Tigrayans want end to border row – By Elizabeth Blunt, BBC News

December 20th, 2007 Print Print Email Email

The mountains of eastern Tigray in Ethiopia are bare and brown just three months after the end of the rains. (more…)

The mountains of eastern Tigray in Ethiopia are bare and brown just three months after the end of the rains.

The people in the region are skilled farmers and hard workers but even they struggle to support their families from their tiny patches of worn-out land.

The answer used to lie across the border in Eritrea – more developed and industrialised and with two good ports, Ethiopia’s outlets to the sea.

The older farmers remember the days when they used to work on their farms until the harvest was in and then go as seasonal migrant labour to Eritrea.
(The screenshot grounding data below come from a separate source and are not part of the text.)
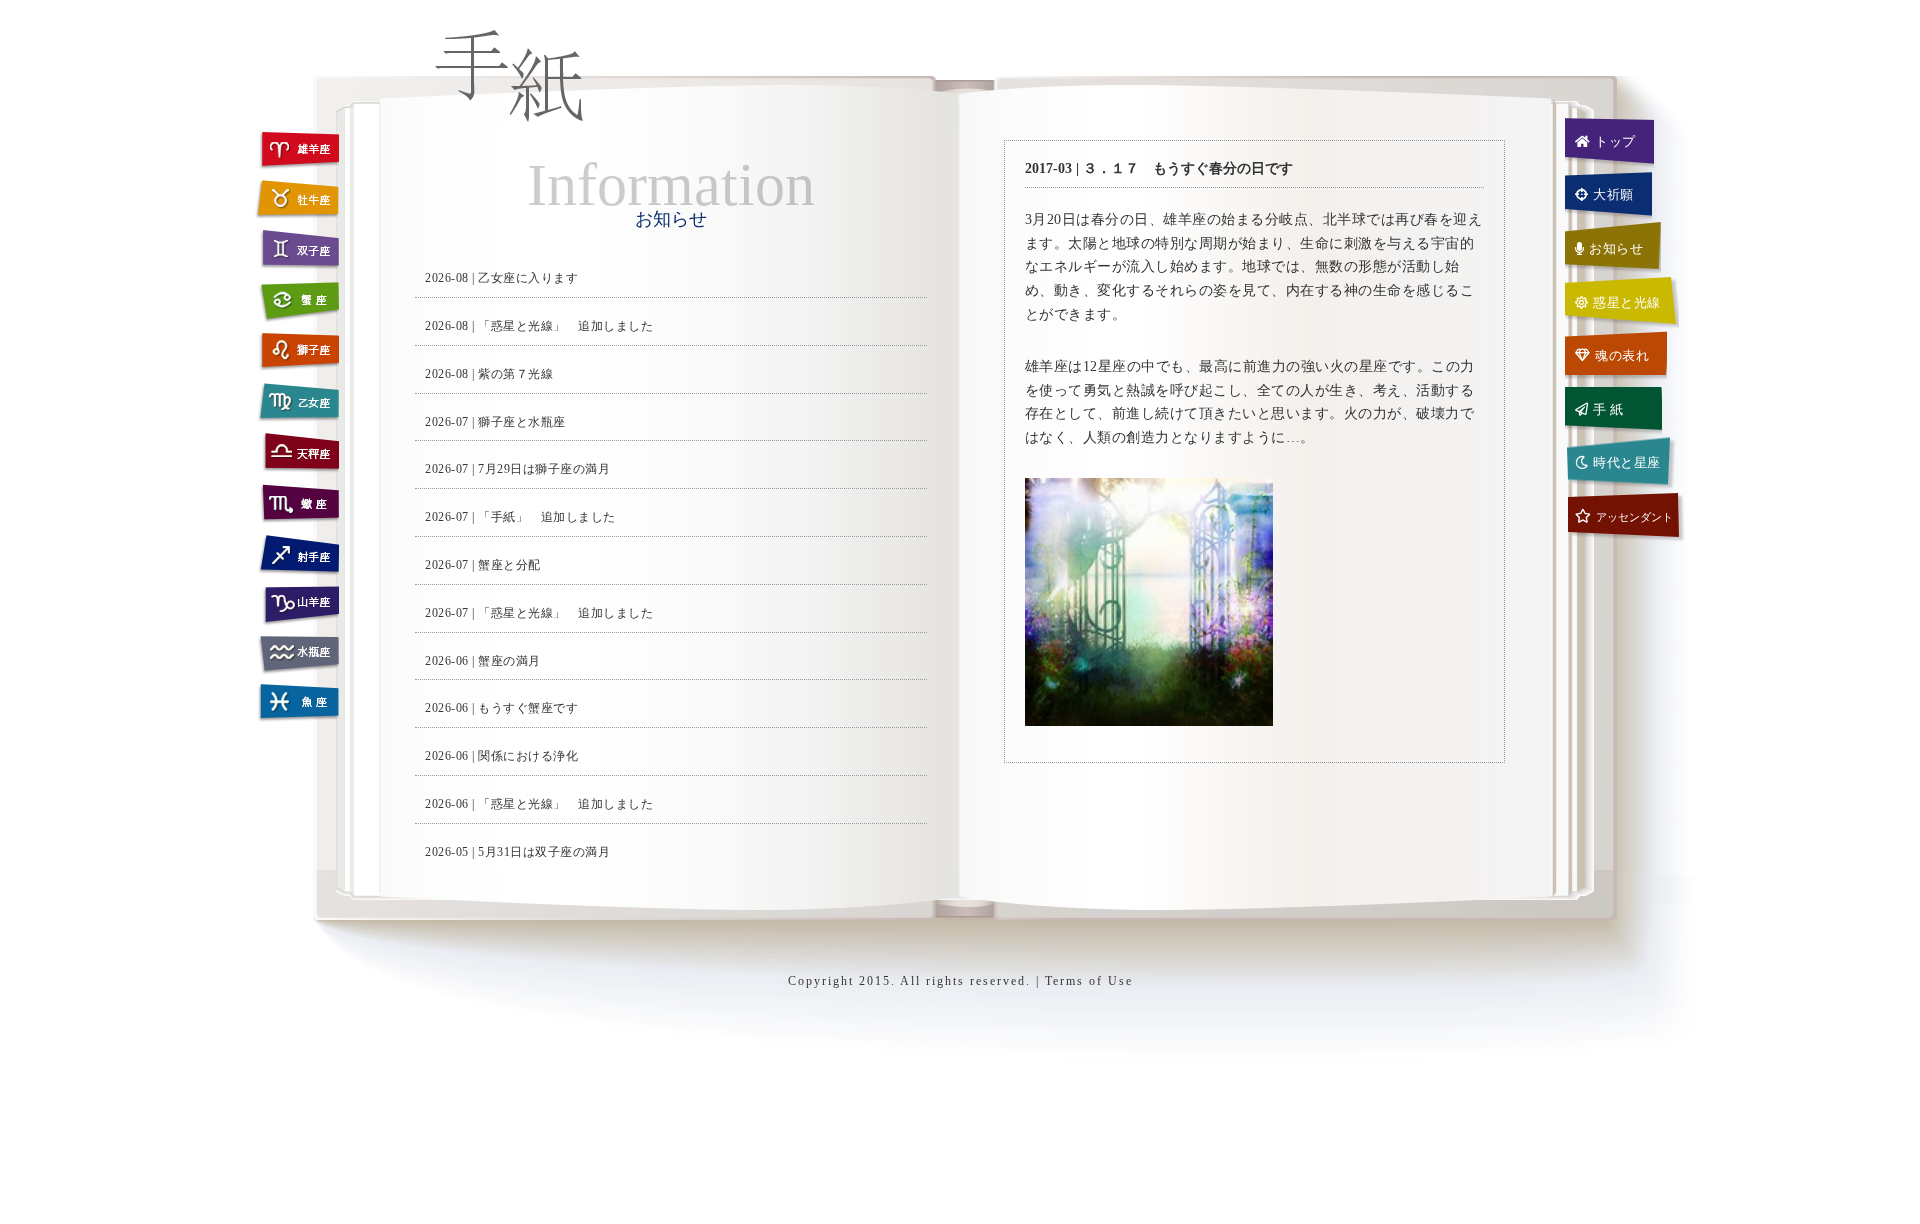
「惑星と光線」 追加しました (565, 326)
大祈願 (1613, 194)
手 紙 (1608, 409)
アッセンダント (1634, 517)
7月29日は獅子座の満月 (544, 469)
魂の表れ (1622, 355)
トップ (1615, 141)
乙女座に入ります (528, 278)
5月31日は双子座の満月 (544, 852)
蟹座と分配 (509, 565)
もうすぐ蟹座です (528, 708)
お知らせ (1616, 248)
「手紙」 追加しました (547, 517)
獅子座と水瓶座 (522, 422)
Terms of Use (1089, 981)
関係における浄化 (528, 756)
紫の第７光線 (515, 374)
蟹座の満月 (509, 661)
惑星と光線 (1627, 302)
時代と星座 (1627, 462)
It was an easy journey to make. The people on the other side of the border were like themselves, Christian highlanders, speaking a similar language.

The Eritrean capital, Asmara, was far easier to get to and more familiar than the distant Ethiopia capital, Addis Ababa.

Families intermarried.

Even today, many Tigrayans have friends and family in Eritrea, relatives they no longer see, cannot phone and can write to only courtesy of the Red Cross.

Barrier of steel

In a continent of notoriously porous borders, an impenetrable barrier has come down between Ethiopia and Eritrea and nowhere is this felt more acutely than in Tigray.
Tigray region is Ethiopia’s front-line state.

Its history, its economy – everything in Tigray is intertwined with and affected by what lies on the other side of the border.

The last war with Eritrea hit the region hard.

Not only was the war fought on the edge of its territory but Tigrayans suffered heavy casualties.

Its regional militia was involved as a well as the national army and the authorities here reckon that a third of those killed and wounded in the fighting came from their region.

Economically the war was a disaster.

The overthrow of Ethiopia’s Marxist military government had brought peace to Tigray in the early 1990s after a long guerrilla war.

New businesses opened and new hotels were built, only to close their doors from lack of business as soon as the war broke out.

Trade barrier

Worse still, even after the war was over the border stayed closed.

The region’s Vice-President, Abadi Zemo, says this makes promoting economic development very difficult.

“Tigray is located up in the north. We have an advantage – we are located much closer to the sea than other towns.

“But having this situation between us and Eritrea, it has put us in a very odd situation,” he says.

“An investor, when he comes to Tigray, he sees there is no war and there is no peace – that investor prefers to invest in the south.

“Had it been normal, Tigray might have been the best region in Ethiopia for investment.”

“It’s hard”, he says, “to persuade investors to come in, when the border is still closed and there is always, hanging over Tigray, the threat of another war.”

Despite this, the regional capital, Mekelle, is a busy little town and its own businessmen have had the confidence to come together and begin building a massive new shopping and office complex.

Old fighter

From inside Mekelle it is almost possible to forget the military situation along the border.
A substantial part of Ethiopia’s very large standing army is stationed in Tigray but those camps are well away from the town.

The United Nations has a peacekeeping force here too – but that is up on the border.

In Mekelle itself there is just a small liaison office, a few white-painted UN vehicles in the streets, occasionally a white-painted helicopter circling overhead.

The fact that the UN peacekeepers are still in place – at least until their mandate is next reviewed at the end of January – makes Tigrayans feel a little safer.

But still they worry about the future.

Abadi Zemo was a fighter himself once, before the government in Addis Ababa was overthrown and he became Tigray’s vice-president.

He knows the range of an AK-47 down to the nearest metre.

And he knows that on some parts of the border the two armies are so close that one slipped safety-catch, one stray bullet, one single soldier, could spark a new conflict.

“Imagine – 500m,” he says.

“Just, you know a Kalashnikov, and a soldier, a simple soldier. The range of a Kalashnikov? That would be 900m, perhaps 1,000m.”

The vice-president laughs at having given himself away as an old fighter, but he knows that one slipped safety catch, one stray bullet, and that simple soldier could start a new conflict.